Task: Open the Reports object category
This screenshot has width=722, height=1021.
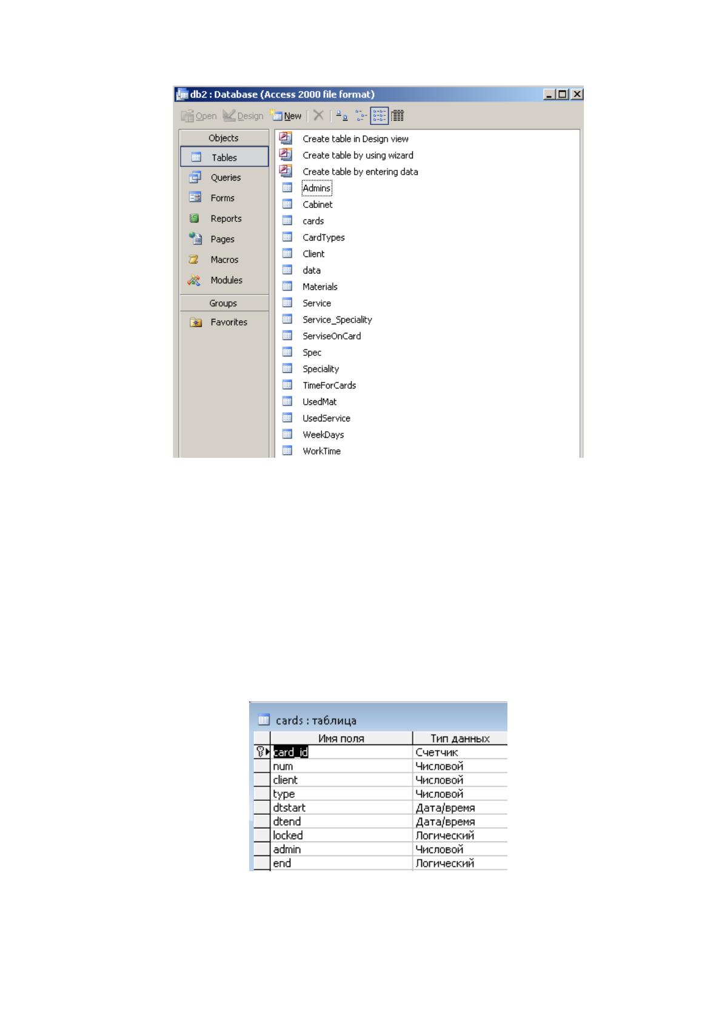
--
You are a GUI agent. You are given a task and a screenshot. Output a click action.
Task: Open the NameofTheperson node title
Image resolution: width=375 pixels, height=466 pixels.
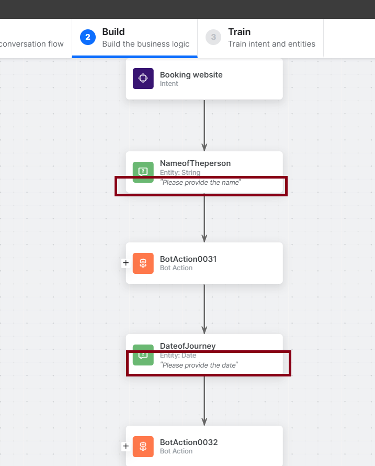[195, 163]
...
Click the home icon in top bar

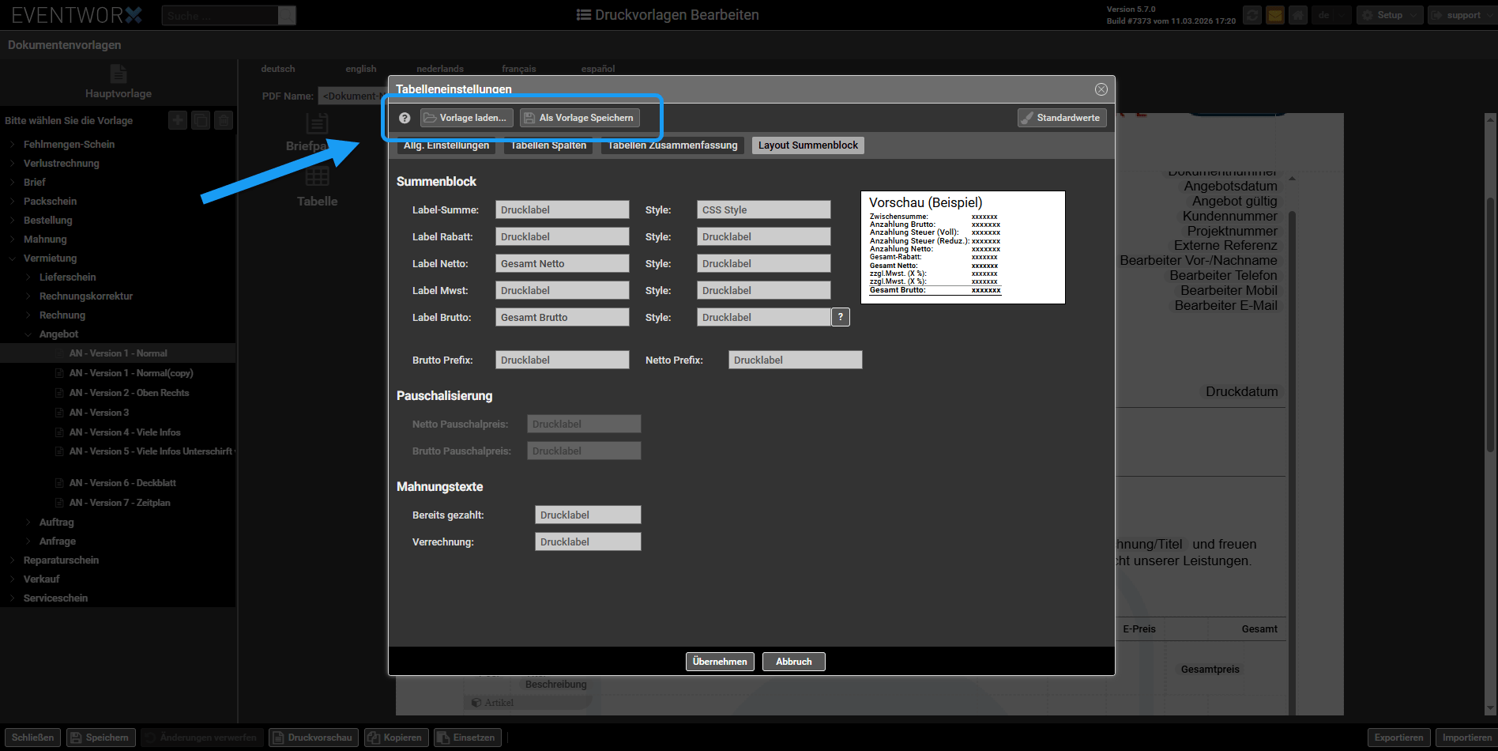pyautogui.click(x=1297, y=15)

- [Exercise description]: Only lines containing "Open" belong in the answer; copy every such line from the records.

- [Solution to the exercise]:
Task: Open the Reports object category
Task: Open the NameofTheperson node title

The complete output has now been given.